Despite Mitchell being available to play, Shiltz was named the starter for the first time in his career in the 2023 post-season, as head coach Orlondo Steinauer named him the starter for the East Semi-Final. He completed 13 of 23 passes for 144 yards and one interception along with four carries for 34 yards in the 27–12 loss to the Alouettes. He became a free agent upon the expiry of his contract on February 13, 2024.

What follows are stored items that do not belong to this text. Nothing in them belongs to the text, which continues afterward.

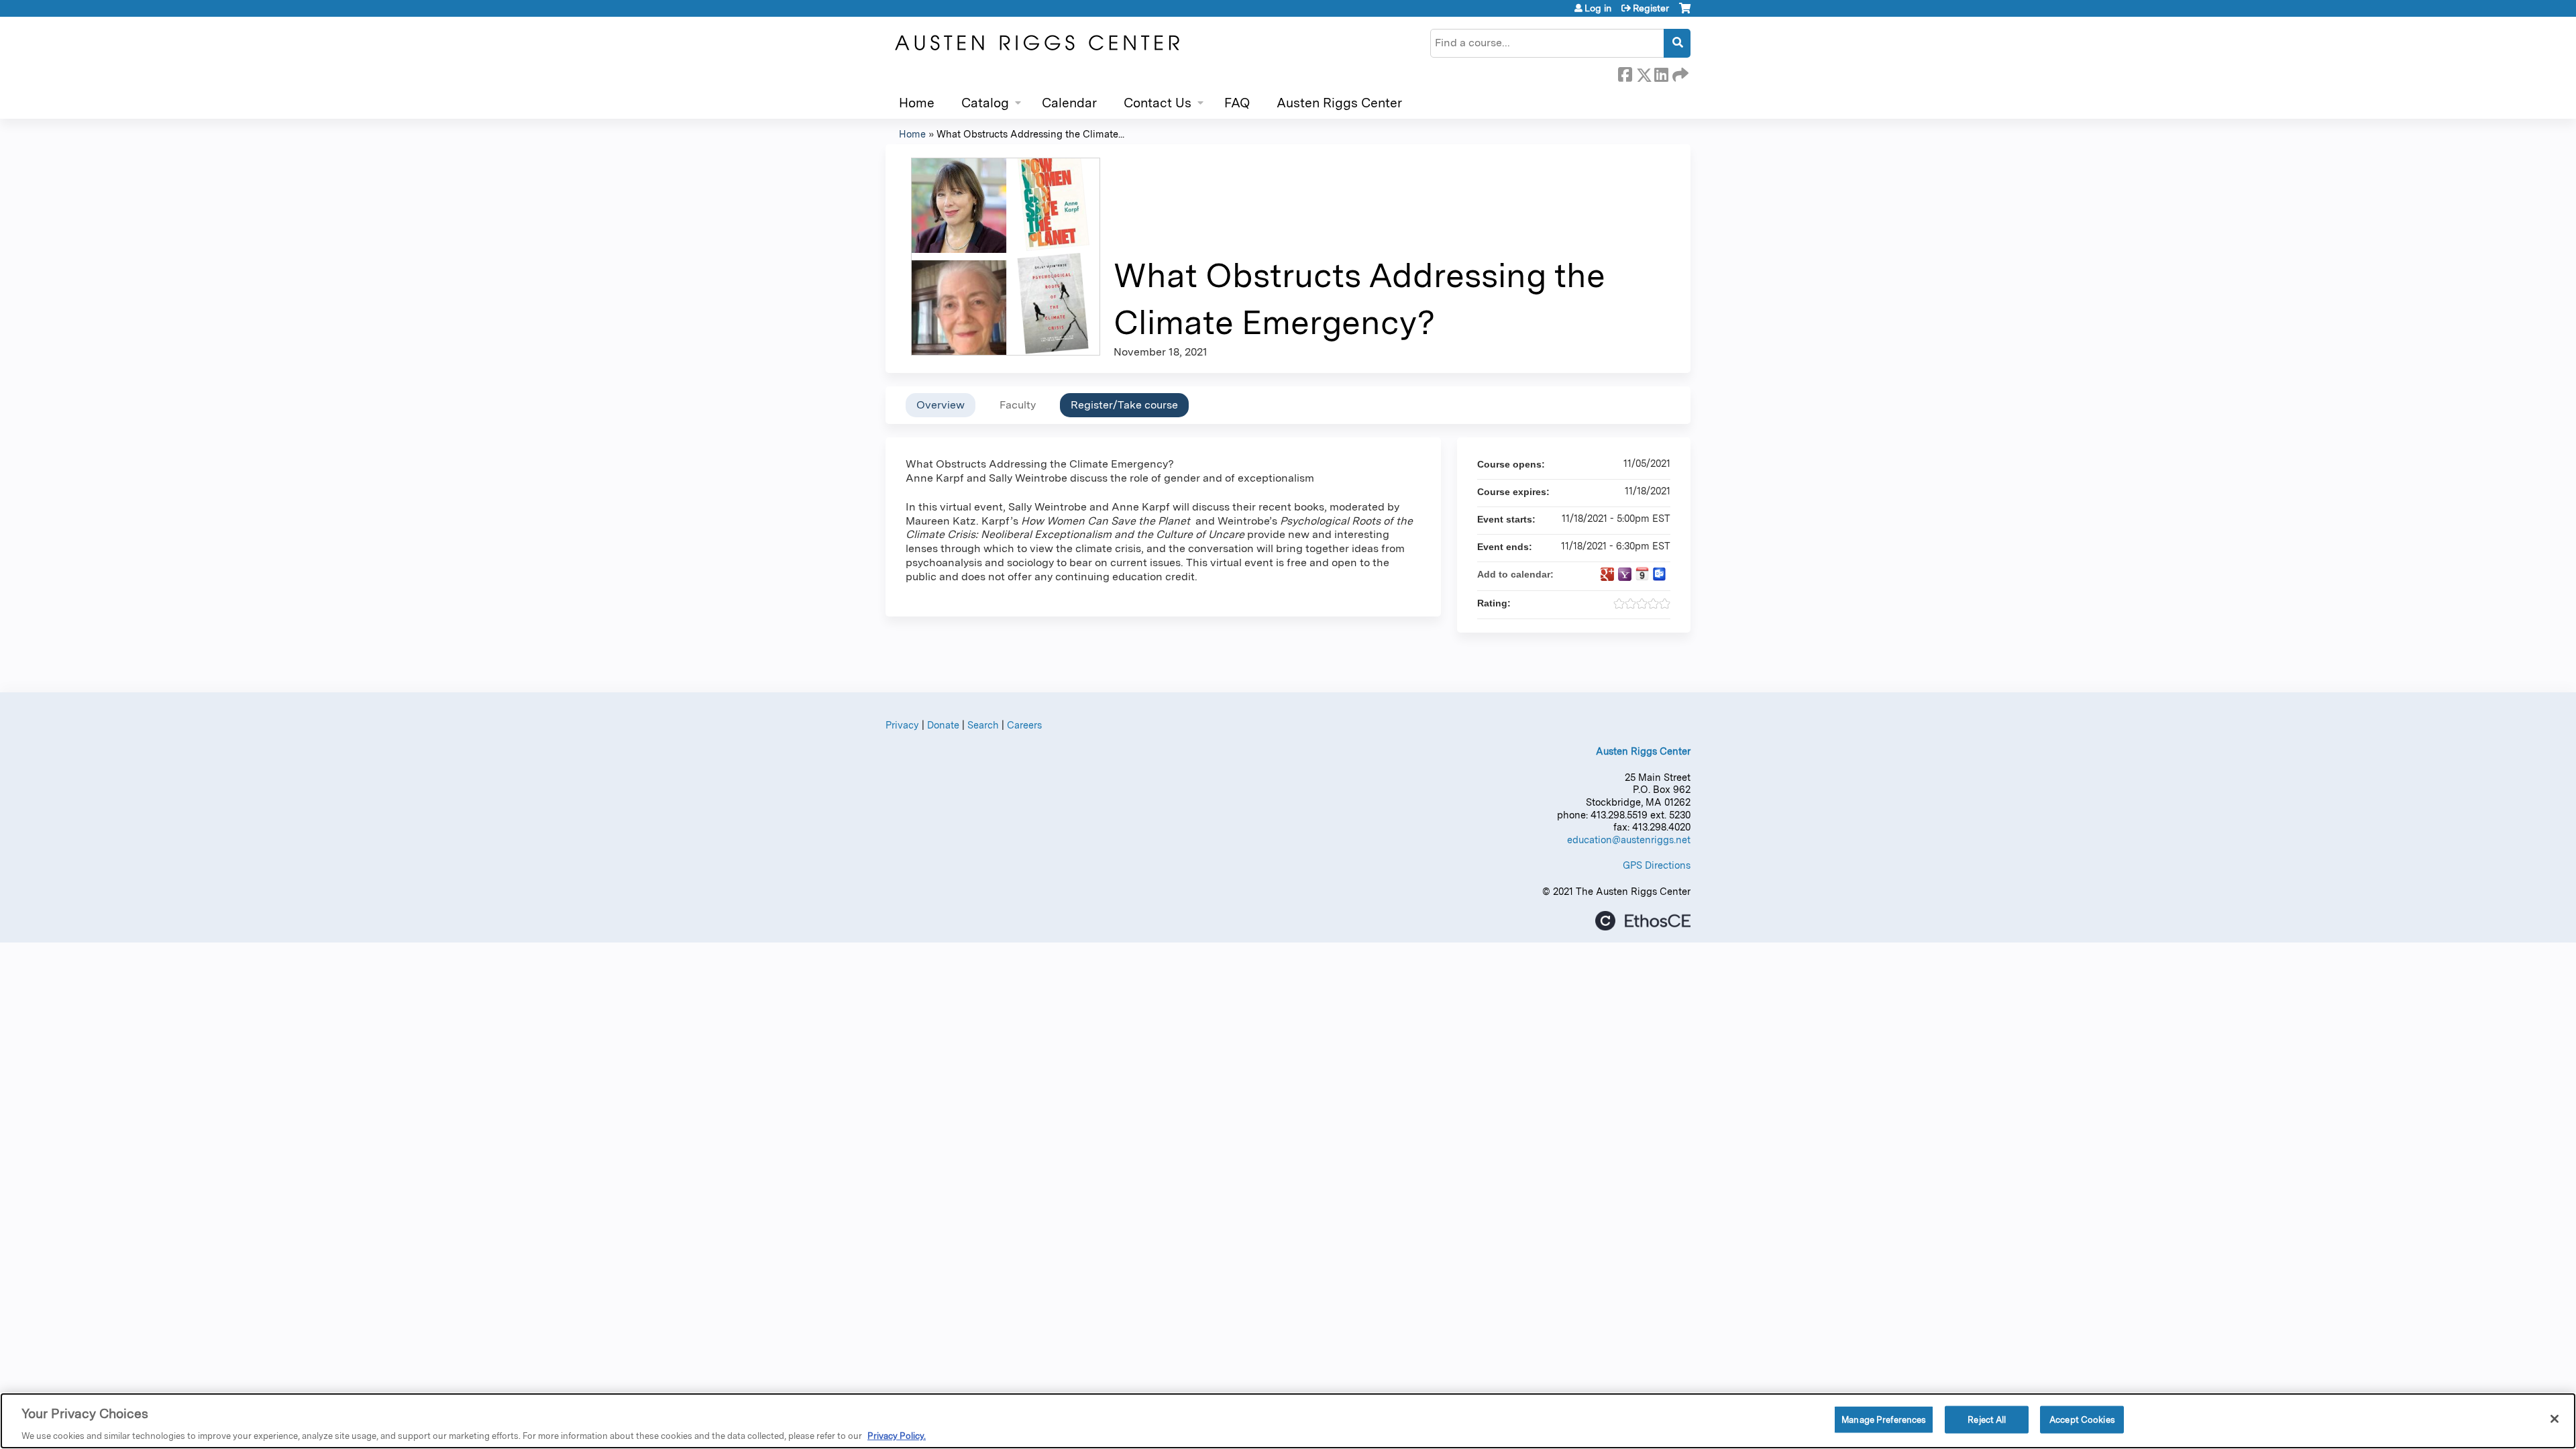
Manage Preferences (1883, 1419)
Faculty (1018, 404)
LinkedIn (1661, 72)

=== Calgary Stampeders ===
On February 13, 2024, it was announced that Shiltz had signed with the Calgary Stampeders. He played in ten games where he completed 34 of 62 pass attempts for 438 yards with two touchdowns and two interceptions. He became a free agent upon the expiry of his contract on February 11, 2025.

===Ottawa Redblacks===
On February 11, 2025, Shiltz signed a one-year contract with the Ottawa Redblacks. He dressed in all 18 regular season games, starting in one, where he completed 29 of 47 pass attempts for 283 yards with one touchdown pass and seven interceptions. Shiltz announced his retirement on December 19.